Pandemic History: Long COVID
10/18/2022
"We learn from history that we learn nothing from history."
--George Bernard Shaw
Let’s hope GBS is wrong about what we learn from the recent pandemic. As it recedes in our rear view mirrors, scientists are looking to all the data and information collected to retrospectively see what we learned about this new virus and disease. This is especially true for that totally unexpected disease phenomenon called “long-COVID.” As we became aware that some COVID survivors continued to suffer from a strange constellation of symptoms, referred to as long COVID, I wrote in these pages about what that affliction entailed, and what we were seeing and discovering about it. You can find several other blog posts on that topic by looking under “long COVID” in the "Categories" listed to the side of this post.

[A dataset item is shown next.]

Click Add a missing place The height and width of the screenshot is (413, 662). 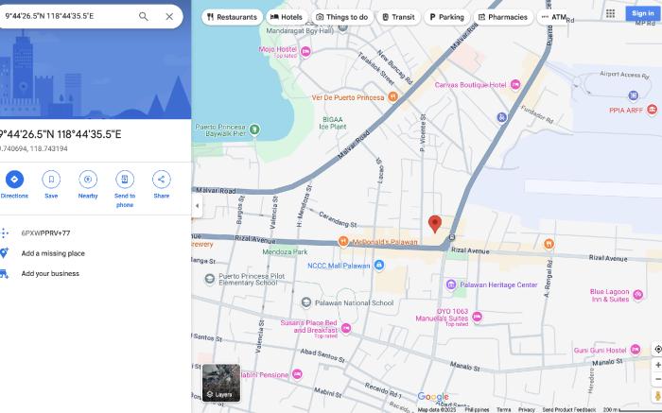(53, 253)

Long COVID was particularly difficult to study since, by definition, it lasts months, maybe even years in some people. That means that discerning how it manifests itself, and how to effectively treat it would take months to flesh out. We have gleaned a bit about that and also have identified areas we need to look at more closely in order to fully understand this part of the disease.
A Scottish study of about 100,000 participants began while the pandemic fulminated, and the results of that study are just being released. The study helps clarify how to diagnose long COVID, which earlier had vexed physicians who had no idea what they were looking at. Long COVID presented doctors with a hodge-podge of seemingly unrelated symptoms—was it a single disease? Different disease manifestations? Psychosomatic? What it then was was a head scratcher. The Scottish study helps confirm that it is a real COVID-associated problem, and the most common symptoms include breathlessness, palpitations, chest pain and “brain fog” or reduced mental acuity. We also learn from the study that the risks of acquiring long COVID is greater in women, older people and economically disadvantaged people. Also, people already dealing with other physical and mental health problems, such as respiratory problems or, surprisingly, depression, are more prone to long COVID. Why is that? The study also found that 1 in 20 people had not recovered up to 18 months after coming down with COVID. It also reported that people with asymptomatic infections were unlikely to suffer long-term effects, which helped confirm what we expected, that it probably is not the virus that causes long COVID, but the culprit is some people’s immune response to the virus. Who are those people susceptible to long COVID, and what is different about their immune response? It also seems that vaccination protects a bit against long COVID, but not as much as previously thought. But, this observation complicates things. The vaccine is designed to stimulate an anti-virus immune response without the risk attendant to an infection. Why doesn't this immune response cause long COVID symptoms like the immune response to the actual infection? Basically, how it all works still is not well known, but that bit of new information scientists are gleaming from the data moves us gradually closer to finding out.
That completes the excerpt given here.